Task details:
Repeat the records exactly, so that each line matches the original.

[Pixel coordinate grounding data]
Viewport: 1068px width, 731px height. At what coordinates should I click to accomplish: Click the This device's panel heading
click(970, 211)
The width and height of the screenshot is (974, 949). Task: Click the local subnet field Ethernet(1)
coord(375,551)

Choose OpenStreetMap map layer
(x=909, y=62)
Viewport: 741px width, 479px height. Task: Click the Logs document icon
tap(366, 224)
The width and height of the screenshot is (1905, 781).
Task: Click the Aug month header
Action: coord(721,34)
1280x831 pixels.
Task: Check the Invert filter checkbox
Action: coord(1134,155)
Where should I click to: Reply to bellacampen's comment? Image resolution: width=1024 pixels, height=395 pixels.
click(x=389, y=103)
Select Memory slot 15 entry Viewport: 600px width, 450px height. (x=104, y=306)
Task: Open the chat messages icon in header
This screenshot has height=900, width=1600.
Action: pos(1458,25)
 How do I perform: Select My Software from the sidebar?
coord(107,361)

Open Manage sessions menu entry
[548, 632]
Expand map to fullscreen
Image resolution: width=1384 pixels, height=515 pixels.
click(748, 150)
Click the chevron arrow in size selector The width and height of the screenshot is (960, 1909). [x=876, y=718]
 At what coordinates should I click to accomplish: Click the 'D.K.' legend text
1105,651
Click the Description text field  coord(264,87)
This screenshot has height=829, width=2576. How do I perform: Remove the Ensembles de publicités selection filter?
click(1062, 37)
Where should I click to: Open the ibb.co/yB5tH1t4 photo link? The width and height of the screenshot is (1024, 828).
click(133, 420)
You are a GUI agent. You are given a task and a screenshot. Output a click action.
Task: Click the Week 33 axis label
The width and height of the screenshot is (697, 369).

Solution to this problem:
Viewport: 1068px width, 731px height. At what coordinates should I click to accomplish: Click the This device's panel heading
click(970, 211)
The width and height of the screenshot is (974, 949). Task: Click the local subnet field Ethernet(1)
coord(375,551)

Choose OpenStreetMap map layer
(x=909, y=62)
Viewport: 741px width, 479px height. Task: Click the Logs document icon
tap(366, 224)
The width and height of the screenshot is (1905, 781).
Task: Click the Aug month header
Action: coord(721,34)
1280x831 pixels.
Task: Check the Invert filter checkbox
Action: coord(1134,155)
Where should I click to: Reply to bellacampen's comment? Image resolution: width=1024 pixels, height=395 pixels.
click(x=389, y=103)
Select Memory slot 15 entry Viewport: 600px width, 450px height. (x=104, y=306)
Task: Open the chat messages icon in header
This screenshot has height=900, width=1600.
Action: pos(1458,25)
 How do I perform: Select My Software from the sidebar?
coord(107,361)

Open Manage sessions menu entry
[548, 632]
Expand map to fullscreen
Image resolution: width=1384 pixels, height=515 pixels.
click(748, 150)
Click the chevron arrow in size selector The width and height of the screenshot is (960, 1909). [x=876, y=718]
 At what coordinates should I click to accomplish: Click the 'D.K.' legend text
1105,651
Click the Description text field  coord(264,87)
This screenshot has height=829, width=2576. How do I perform: Remove the Ensembles de publicités selection filter?
click(1062, 37)
Where should I click to: Open the ibb.co/yB5tH1t4 photo link? The width and height of the screenshot is (1024, 828).
click(133, 420)
You are a GUI agent. You are given a task and a screenshot. Output a click action.
Task: Click the Week 33 axis label
The width and height of the screenshot is (697, 369).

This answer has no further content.